Prospectus Supplement filed under Rule 424(b)(3)

Prospectus Supplement filed under Rule 424(b)(3)
in connection with Registration No. 333-122480

PROSPECTUS SUPPLEMENT NO. 1 DATED November 1, 2006

(To Prospectus Dated, December 15, 2005)

SLS INTERNATIONAL, INC.

This Prospectus Supplement No. 1 supplements information contained in that certain Prospectus, dated December 15, 2005 (the “Prospectus”), relating to the offer and sale by certain selling stockholders of up to 19,100,000 shares of SLS International, Inc.’s common stock. This Prospectus Supplement is not complete without, and may not be delivered or utilized except in connection with, the Prospectus, including any amendments or supplements thereto.

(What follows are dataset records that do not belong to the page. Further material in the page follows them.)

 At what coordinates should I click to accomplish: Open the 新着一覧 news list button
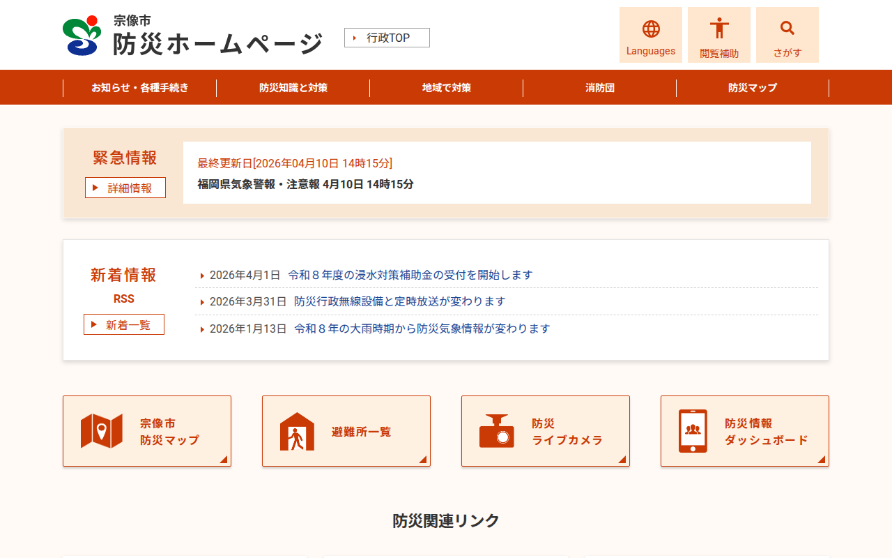[124, 324]
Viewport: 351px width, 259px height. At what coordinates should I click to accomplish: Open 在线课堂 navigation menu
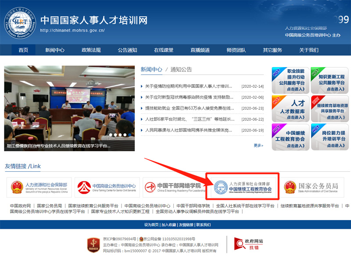coord(163,50)
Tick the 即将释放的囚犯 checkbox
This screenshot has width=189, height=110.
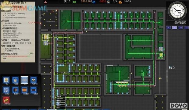2,28
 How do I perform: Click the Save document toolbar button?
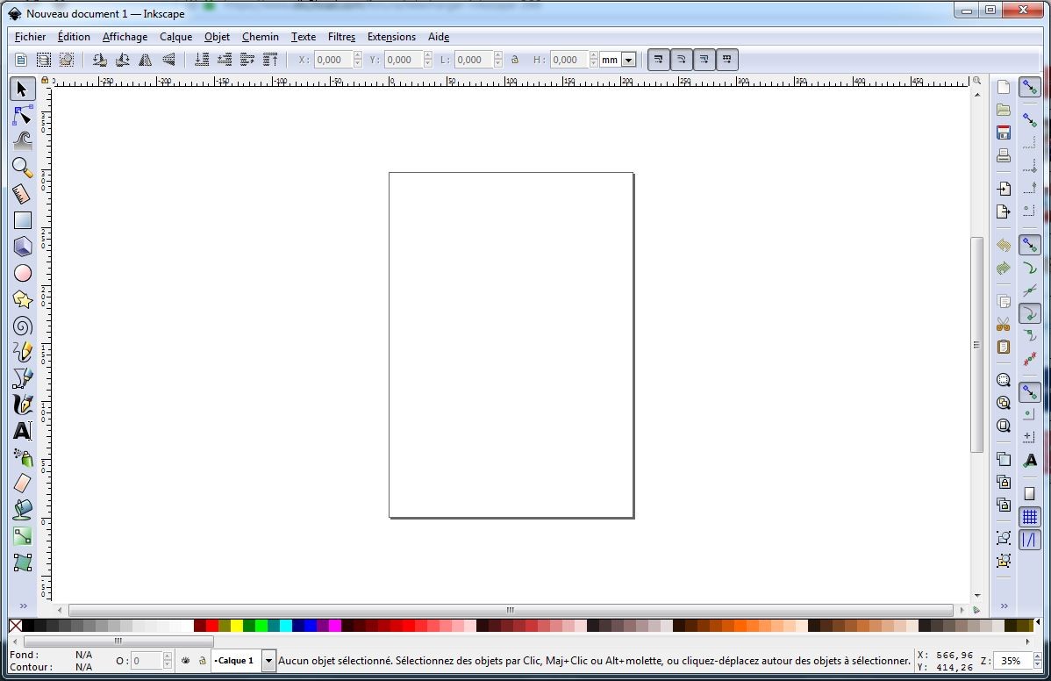coord(1003,132)
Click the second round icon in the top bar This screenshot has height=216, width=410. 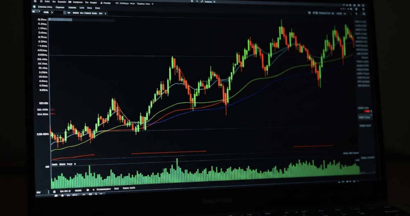pos(41,1)
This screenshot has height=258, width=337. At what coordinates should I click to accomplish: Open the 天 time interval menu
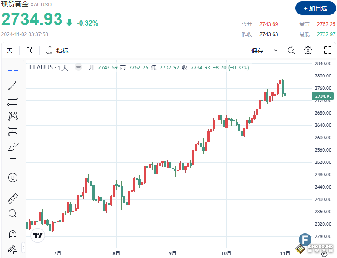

On October 31, 2006, Promethean II Master, L.P. acquired from HFTP Investments LLC 847 shares of Series C Preferred Stock and warrants to acquire 338,712 shares of our common stock. The following table amends and supplements the information set forth in the Prospectus under the caption “Selling Stockholders” by adding the disclosure for Promethean II Master, L.P., and with respect to HFTP Investments LLC, the information contained herein supersedes the information contained in the Prospectus:

Selling
Stockholder

 

Shares Beneficially
Owned Before
Offering (1)

 

Percentage of
Outstanding Shares
Beneficially Owned
Before Offering
(2)

 

Shares of
Common Stock
Covered by this
Prospectus (3)

 

Shares to be
Owned After
Offering

Promethean II Master, L.P. (4)

     

   716,353

     

1.5%

     

    903,356

     

0

HFTP Investments LLC (4)

 

2,455,611

 

4.9%

 

3,096,644

 

0

———————

(1)

The certificate of designation for our Series C Preferred Stock and the terms of the warrants referred to above prevent us from issuing shares of our common stock in connection with the conversion of our Series C Preferred Stock or the exercise of the warrants referred to above to the extent that such conversion or exercise would result in the holder or its affiliate (or any person whose beneficial ownership would be aggregated with the holder) beneficially owning in excess of 4.99% of the outstanding shares of our common stock following such conversion or exercise. These amounts do not reflect the premium accrued on the Series C Preferred Stock.

(2)

Percentage of outstanding shares is based on 47,661,481 shares of common stock, which is the number of shares outstanding on August 2, 2006, plus the assumed exercise of the options and/or warrants held by the selling stockholder. These percentages reflect the limitations on conversion and exercise described in footnote 1 above. Promethean II Master’s percentage does not reflect any shares it may be deemed to beneficially own as a result of its relationship to HFTP and HFTP’s percentage does not reflect any shares it may be deemed to beneficially own as a result of its relationship to Promethean II Master. See the relationship described in footnote 4 below.

(3)

This amount includes additional shares that may be issued to each of Promethean II Master, L.P. or HFTP Investments LLC as a result of the premium on the Series C Preferred Stock or as a result of potential adjustment to the preferred stock or the warrants.

(4)

Promethean Asset Management, LLC, a New York limited liability company (“Promethean”), serves as investment manager to each of Promethean II Master, L.P. (“Promethean II Master”) and HFTP Investments LLC (“HFTP”) and may be deemed to share beneficial ownership of the shares beneficially owned by Promethean II Master and HFTP. Promethean disclaims beneficial ownership of the shares beneficially owned by Promethean II Master and HFTP. Mr. James F O’Brien, Jr. indirectly controls Promethean. Mr. O’Brien disclaims beneficial ownership of the shares beneficially owned by Promethean, Promethean II Master and HFTP. Each of HFTP and Promethean II Master has advised us that (i) it is not a broker-dealer, (ii) it does not control and is not controlled by a registered broker-dealer, (iii) it is an affiliate of a registered broker-dealer due solely to its being under common control with a registered broker-dealer, (iv) the broker-dealer that is an affiliate of such selling stockholder was not involved in the acquisition of




the securities, and will not be involved in the ultimate sale, of the securities, (v) it acquired the securities in the ordinary course of its business, and (vi) at the time such selling stockholder acquired the securities, it was not a party to any agreement or other understanding to distribute the securities, directly or indirectly.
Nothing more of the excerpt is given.